Eurozone shares rose 0.2% on Friday night, but the US S&P 500 lost 0.5%.
It was a strong October for sharemarkets though, with US, eurozone and Japanese shares up by between 8-10%, Chinese shares up 10.8% and Australian shares up 4.3% (which was trimmed by a third by last week’s slide here).
After the sharp share market falls in the September quarter, October lived up to its reputation as a “bear killer”.
MSCI’s all-country world index of stock performance in 46 countries eased 0.1% on Friday, but posted its best monthly gain since October 2011, the same as the three major US indices. All four indices posted gains of 7.7% or more in October.
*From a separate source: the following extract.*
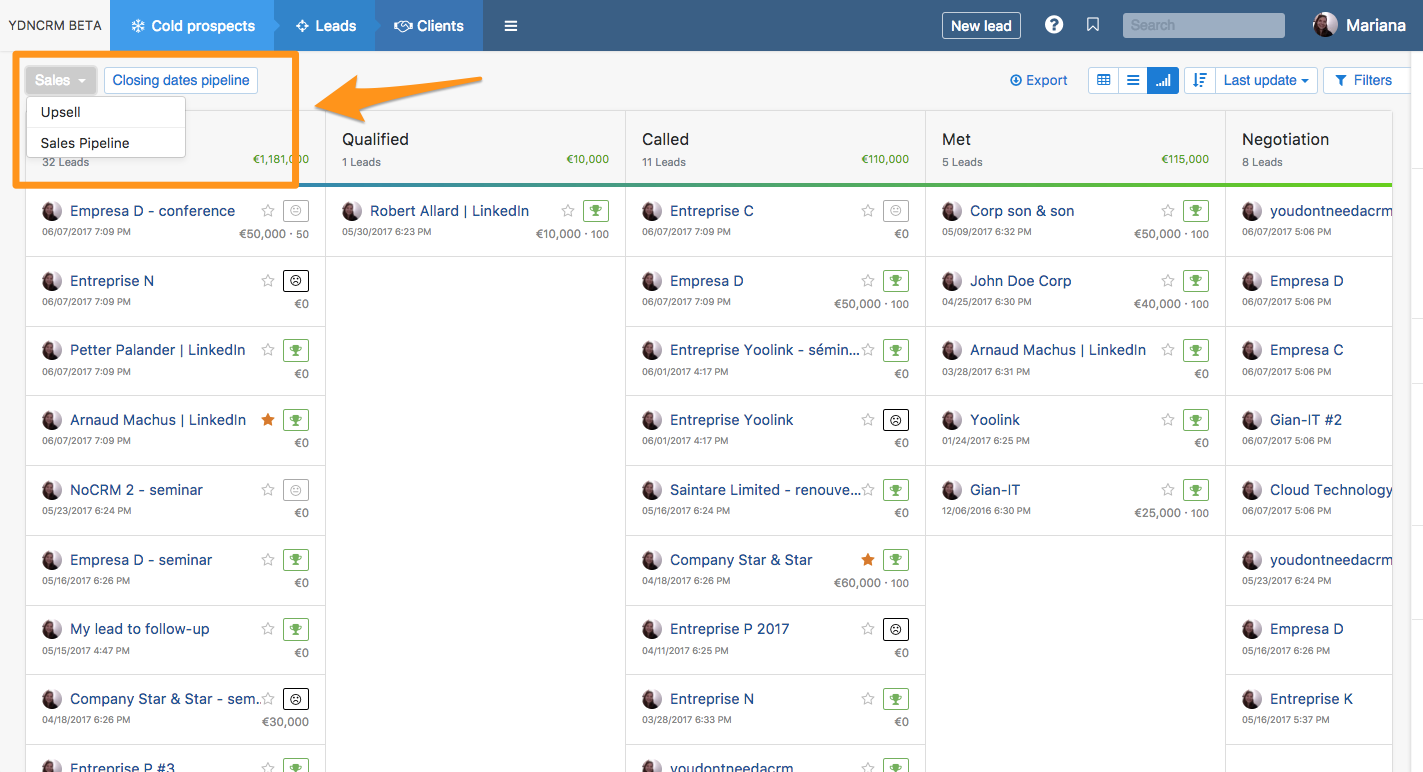Click the New lead button

coord(981,26)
The S&P 500 was up 8.3% (that was after falling 8.5% in August and September), the Dow gained 8.5%, while the Nasdaq jumped 9.4%.
The Dow Jones industrial average fell 92.26 points, or 0.52%, to 17,663.54, the S&P 500 lost 10.05 points, or 0.48%, to 2,079.36 and the Nasdaq Composite dropped 20.53 points, or 0.4%, to 5,053.75.
For the week, the Dow inched up 0.1%, the S&P increased 0.2%, and the Nasdaq rose 0.4% . The S&P posted its fifth straight week of gains, its longest winning run this year so far.
In Asia the Tokyo market was up a very solid 9.7% in October, the best since 2013, while in Europe the Stoxx 600 index rose 8% last month after losing less than 0.1% on Friday and half a per cent over last week.
In Australia, the ASX200 index lost 0.5% on Friday, while the All Ordinaries index lost 0.4% and 1.8% over the week.